- [Assigned task]:
Go to the line that contains "You are a computer-use agent.". Restate that line and each one after it exactly, through the end of the records, without pictures.

- [Records shown]:
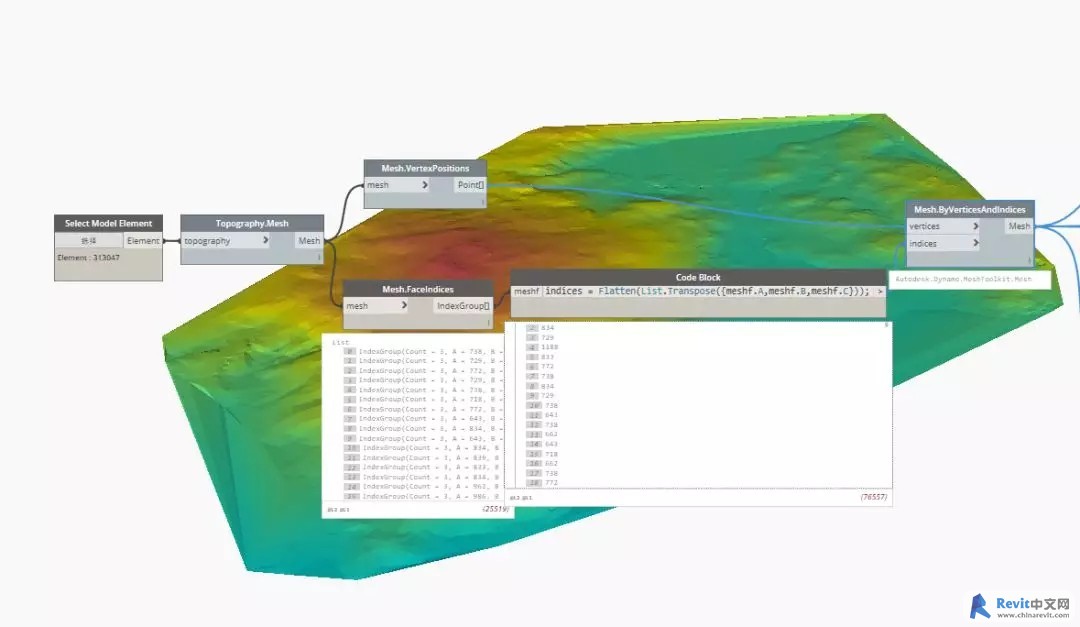Viewport: 1080px width, 627px height.
Task: Click the Mesh output port of Topography.Mesh
Action: click(x=309, y=241)
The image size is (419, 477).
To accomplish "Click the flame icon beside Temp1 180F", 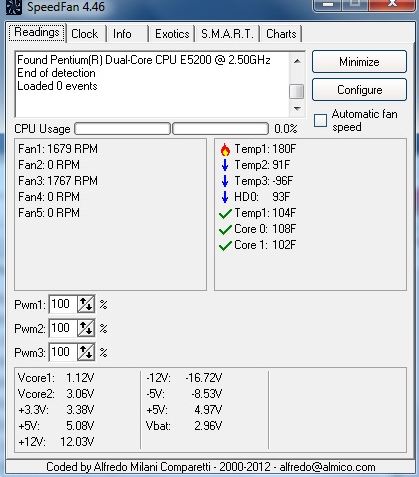I will [x=225, y=149].
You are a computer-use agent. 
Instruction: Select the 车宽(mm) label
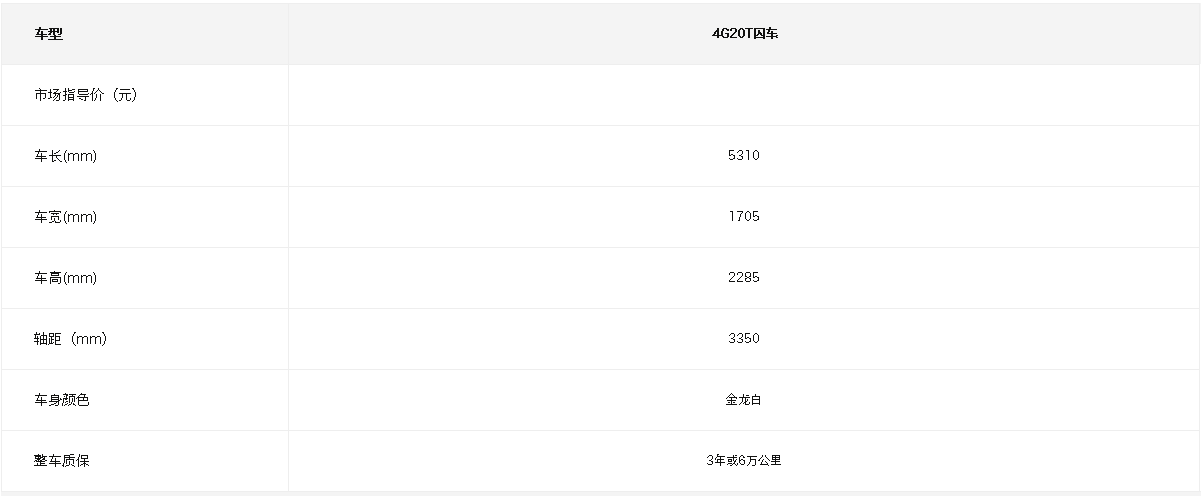click(65, 217)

- [Solution to the problem]:
You are a computer-use agent. 
Instruction: Select the 车宽(mm) label
click(65, 217)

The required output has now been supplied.